Thanks - I hadn't gotten that far yet since I just had a spare moment to test. I didn't see mention of those steps on the fedoramagazine post which is odd since it won't work at all otherwise.

I was able to reproduce this, but I don't have any idea off the top of my head what it might be.

@brandond
Copy link
Contributor

brandond commented Jul 24, 2020

I tried restarting the k3s server node with --flanel-backend=host-gw and everything works, so I suspect it is something related to vxlan.

There was a kernel vxlan issue that was triggered by kube-proxy's iptables rules, but that was supposed to have been fixed (and I confirmed the fix on several different system) as of the most recent releases of 1.16/1.17/1.18, so I'm not sure what it might be.

In the mean time, you can use host-gw instead of vxlan.

@dnoliver
Copy link
Author

Updated k3s service to use host-gw backend:

[root@first ~]# systemctl cat k3s.service 
# /etc/systemd/system/k3s.service
[Unit]
Description=Lightweight Kubernetes
Documentation=https://k3s.io
Wants=network-online.target

[Install]
WantedBy=multi-user.target

[Service]
Type=notify
EnvironmentFile=/etc/systemd/system/k3s.service.env
KillMode=process
Delegate=yes
# Having non-zero Limit*s causes performance problems due to accounting overhead
# in the kernel.
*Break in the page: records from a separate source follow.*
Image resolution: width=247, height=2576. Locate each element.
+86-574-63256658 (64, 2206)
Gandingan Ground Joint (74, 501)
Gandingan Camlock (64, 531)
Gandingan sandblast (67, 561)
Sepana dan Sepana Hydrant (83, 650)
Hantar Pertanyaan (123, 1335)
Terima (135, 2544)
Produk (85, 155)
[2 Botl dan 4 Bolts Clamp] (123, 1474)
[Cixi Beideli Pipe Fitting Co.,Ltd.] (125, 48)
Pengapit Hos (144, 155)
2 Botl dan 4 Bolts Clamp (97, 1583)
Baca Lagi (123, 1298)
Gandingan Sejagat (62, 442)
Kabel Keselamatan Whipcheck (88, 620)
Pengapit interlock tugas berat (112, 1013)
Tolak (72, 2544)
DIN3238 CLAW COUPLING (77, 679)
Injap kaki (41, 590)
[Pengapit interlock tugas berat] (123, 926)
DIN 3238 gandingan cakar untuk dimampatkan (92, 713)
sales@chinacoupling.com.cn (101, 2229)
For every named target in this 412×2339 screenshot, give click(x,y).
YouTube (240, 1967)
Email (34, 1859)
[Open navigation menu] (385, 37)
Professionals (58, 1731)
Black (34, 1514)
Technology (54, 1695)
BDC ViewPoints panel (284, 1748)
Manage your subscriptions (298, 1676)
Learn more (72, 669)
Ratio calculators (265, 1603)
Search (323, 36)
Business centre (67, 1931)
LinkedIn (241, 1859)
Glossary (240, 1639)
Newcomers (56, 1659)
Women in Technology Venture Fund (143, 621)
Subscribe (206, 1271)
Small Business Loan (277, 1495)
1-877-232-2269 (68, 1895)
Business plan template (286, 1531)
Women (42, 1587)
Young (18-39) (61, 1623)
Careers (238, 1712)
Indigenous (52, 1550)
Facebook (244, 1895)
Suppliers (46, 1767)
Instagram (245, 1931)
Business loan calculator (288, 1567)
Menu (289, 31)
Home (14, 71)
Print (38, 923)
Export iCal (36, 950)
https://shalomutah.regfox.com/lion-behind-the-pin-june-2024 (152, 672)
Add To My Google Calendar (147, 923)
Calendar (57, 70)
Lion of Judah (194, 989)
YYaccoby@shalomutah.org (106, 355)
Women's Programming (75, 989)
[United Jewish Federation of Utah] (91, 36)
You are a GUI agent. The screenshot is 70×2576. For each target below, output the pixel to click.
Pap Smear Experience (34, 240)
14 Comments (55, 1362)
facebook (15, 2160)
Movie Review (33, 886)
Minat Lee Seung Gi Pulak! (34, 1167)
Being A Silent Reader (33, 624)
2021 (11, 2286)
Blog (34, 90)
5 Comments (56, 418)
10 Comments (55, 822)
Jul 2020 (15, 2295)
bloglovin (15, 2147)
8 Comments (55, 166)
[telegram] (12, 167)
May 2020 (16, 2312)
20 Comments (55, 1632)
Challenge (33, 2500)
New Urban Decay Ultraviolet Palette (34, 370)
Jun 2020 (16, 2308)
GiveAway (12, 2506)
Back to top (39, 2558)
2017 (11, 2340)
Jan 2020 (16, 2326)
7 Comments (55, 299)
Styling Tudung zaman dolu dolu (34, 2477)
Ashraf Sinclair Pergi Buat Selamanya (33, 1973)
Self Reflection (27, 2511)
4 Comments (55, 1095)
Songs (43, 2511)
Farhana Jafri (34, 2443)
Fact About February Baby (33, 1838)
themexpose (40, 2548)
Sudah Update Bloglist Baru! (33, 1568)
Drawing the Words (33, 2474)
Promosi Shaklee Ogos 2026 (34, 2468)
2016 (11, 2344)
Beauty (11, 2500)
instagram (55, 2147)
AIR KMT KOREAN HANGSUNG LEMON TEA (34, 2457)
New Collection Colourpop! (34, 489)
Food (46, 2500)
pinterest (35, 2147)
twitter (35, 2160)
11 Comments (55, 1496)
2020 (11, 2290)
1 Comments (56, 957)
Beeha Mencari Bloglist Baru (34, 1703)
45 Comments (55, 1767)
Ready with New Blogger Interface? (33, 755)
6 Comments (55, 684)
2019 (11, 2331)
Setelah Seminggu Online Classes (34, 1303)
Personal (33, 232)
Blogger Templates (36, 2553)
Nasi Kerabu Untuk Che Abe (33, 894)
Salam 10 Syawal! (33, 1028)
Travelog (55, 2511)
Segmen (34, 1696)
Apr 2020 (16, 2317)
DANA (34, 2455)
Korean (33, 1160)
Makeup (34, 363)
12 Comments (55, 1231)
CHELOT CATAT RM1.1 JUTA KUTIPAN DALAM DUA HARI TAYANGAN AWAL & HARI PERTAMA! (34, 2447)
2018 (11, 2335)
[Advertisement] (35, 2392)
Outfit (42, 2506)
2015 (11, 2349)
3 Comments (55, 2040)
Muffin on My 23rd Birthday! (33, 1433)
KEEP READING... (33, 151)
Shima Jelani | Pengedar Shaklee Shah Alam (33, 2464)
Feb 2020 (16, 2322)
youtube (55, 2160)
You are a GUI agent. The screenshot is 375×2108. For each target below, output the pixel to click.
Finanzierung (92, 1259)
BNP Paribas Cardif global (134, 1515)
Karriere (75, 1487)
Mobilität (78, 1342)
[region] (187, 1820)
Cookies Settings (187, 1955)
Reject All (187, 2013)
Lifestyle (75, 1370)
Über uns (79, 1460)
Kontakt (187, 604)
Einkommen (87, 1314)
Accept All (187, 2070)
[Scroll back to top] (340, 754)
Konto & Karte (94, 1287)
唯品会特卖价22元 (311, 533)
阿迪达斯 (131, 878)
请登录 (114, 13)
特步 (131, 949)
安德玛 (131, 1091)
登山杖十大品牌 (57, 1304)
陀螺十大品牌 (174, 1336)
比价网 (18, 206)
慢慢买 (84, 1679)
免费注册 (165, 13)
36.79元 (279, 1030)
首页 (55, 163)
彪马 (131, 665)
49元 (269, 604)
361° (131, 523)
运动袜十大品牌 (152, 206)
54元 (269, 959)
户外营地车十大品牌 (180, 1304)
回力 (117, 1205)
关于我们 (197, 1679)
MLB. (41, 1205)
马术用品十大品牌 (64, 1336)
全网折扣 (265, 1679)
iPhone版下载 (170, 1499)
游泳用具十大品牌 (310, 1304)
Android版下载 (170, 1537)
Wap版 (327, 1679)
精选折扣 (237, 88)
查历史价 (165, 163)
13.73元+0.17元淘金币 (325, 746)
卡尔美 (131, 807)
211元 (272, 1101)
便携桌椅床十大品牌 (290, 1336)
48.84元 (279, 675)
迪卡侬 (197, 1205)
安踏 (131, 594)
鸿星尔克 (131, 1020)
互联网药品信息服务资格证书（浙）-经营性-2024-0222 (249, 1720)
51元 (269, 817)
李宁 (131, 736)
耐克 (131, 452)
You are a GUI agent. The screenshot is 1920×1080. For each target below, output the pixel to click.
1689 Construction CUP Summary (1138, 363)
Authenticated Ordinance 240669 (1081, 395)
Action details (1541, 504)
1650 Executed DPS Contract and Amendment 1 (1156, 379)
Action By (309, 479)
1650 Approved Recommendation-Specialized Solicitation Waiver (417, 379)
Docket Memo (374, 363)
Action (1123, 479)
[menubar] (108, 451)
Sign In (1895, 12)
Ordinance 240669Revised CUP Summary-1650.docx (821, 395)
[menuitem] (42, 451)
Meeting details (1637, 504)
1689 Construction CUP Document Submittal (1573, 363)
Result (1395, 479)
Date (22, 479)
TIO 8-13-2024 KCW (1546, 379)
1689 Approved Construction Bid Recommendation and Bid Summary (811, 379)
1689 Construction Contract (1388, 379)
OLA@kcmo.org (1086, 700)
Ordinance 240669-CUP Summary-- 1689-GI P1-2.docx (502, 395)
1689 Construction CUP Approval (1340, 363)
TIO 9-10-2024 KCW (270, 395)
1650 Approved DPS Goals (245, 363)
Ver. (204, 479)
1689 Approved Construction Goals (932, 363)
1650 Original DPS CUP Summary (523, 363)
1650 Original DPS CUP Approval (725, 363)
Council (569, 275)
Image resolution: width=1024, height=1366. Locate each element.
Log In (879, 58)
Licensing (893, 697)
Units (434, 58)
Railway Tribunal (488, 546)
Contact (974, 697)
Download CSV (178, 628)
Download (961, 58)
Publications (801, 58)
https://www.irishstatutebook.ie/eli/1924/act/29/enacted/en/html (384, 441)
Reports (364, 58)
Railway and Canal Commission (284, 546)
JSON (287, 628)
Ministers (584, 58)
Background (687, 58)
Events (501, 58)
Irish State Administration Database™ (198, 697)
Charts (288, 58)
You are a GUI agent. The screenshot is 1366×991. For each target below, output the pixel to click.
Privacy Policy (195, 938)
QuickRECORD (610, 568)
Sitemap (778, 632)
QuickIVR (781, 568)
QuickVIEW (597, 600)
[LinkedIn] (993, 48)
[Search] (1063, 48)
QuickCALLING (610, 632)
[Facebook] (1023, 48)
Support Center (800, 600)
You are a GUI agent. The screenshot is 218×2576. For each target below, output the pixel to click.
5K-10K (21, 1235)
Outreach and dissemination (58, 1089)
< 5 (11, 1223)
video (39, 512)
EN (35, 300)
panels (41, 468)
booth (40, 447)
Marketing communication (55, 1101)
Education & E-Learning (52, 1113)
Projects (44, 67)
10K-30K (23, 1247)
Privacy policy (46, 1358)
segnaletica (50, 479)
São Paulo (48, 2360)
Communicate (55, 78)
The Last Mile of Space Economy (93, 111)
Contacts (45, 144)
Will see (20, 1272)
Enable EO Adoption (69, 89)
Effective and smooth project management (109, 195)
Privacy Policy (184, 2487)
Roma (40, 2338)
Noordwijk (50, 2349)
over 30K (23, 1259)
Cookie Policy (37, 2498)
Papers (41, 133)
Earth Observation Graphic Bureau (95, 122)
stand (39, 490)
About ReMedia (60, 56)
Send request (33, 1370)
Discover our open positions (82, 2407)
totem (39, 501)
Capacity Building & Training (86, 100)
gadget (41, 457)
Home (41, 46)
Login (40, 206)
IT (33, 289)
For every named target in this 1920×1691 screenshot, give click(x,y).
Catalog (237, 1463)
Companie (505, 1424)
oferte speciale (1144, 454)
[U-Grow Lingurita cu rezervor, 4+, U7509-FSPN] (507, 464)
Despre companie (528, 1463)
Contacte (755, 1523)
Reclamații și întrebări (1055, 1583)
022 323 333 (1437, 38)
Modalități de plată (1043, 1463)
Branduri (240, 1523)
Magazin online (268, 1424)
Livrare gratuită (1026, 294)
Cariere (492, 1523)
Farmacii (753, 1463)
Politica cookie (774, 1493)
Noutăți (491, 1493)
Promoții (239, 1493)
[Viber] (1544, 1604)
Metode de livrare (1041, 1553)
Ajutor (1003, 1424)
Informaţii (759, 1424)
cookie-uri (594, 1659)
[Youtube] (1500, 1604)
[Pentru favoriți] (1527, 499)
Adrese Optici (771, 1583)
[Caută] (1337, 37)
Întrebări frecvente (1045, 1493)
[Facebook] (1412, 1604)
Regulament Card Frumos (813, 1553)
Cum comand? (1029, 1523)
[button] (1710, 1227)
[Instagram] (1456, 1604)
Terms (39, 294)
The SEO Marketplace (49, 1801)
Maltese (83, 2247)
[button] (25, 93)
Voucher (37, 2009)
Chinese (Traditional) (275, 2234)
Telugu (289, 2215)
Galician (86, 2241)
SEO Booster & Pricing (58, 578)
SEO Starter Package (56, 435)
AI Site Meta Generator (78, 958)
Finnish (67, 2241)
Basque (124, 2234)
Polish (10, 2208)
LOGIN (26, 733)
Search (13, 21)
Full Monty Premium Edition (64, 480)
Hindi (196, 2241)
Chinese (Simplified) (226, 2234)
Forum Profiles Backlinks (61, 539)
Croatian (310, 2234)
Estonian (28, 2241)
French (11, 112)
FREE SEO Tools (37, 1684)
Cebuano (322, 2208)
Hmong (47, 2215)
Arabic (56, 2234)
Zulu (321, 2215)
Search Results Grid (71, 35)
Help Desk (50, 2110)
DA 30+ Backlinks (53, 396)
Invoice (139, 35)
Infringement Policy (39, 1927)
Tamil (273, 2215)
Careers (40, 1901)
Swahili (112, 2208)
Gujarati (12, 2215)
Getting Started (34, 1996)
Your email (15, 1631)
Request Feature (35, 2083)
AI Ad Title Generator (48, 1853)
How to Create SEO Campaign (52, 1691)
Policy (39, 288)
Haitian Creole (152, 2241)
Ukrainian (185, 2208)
We recommend using cgroups to do container-local accounting.
LimitNOFILE=1048576
LimitNPROC=infinity
LimitCORE=infinity
TasksMax=infinity
TimeoutStartSec=0
Restart=always
RestartSec=5s
ExecStartPre=-/sbin/modprobe br_netfilter
ExecStartPre=-/sbin/modprobe overlay
ExecStart=/usr/local/bin/k3s \
    server \
    --flannel-backend=host-gw

Restarted/rebooted primary

In the secondaries, I edited the following file to use host-gw. Is this necesary?

[root@second agent]# cat /var/lib/rancher/k3s/agent/etc/flannel/net-conf.json 
{
        "Network": "10.42.0.0/16",
        "Backend": {
        "Type": "host-gw"
}
}

Restarted the secondaries. At this point, I could communicate with the pod running in one of the secondaries, but not the other one (freshly deployed). After typing random commands in the non-working secondary, I applied the firewall-cmd customization:

firewall-cmd --permanent --direct --add-rule ipv4 filter FORWARD 0 -i cni0 -j ACCEPT
firewall-cmd --permanent --direct --add-rule ipv4 filter INPUT 1 -i cni0 -s 10.42.0.0/16 -j ACCEPT
firewall-cmd --permanent --direct --add-rule ipv4 filter FORWARD 1 -s 10.42.0.0/15 -j ACCEPT
firewall-cmd --reload

And then, everything works! I can talk with my pods :)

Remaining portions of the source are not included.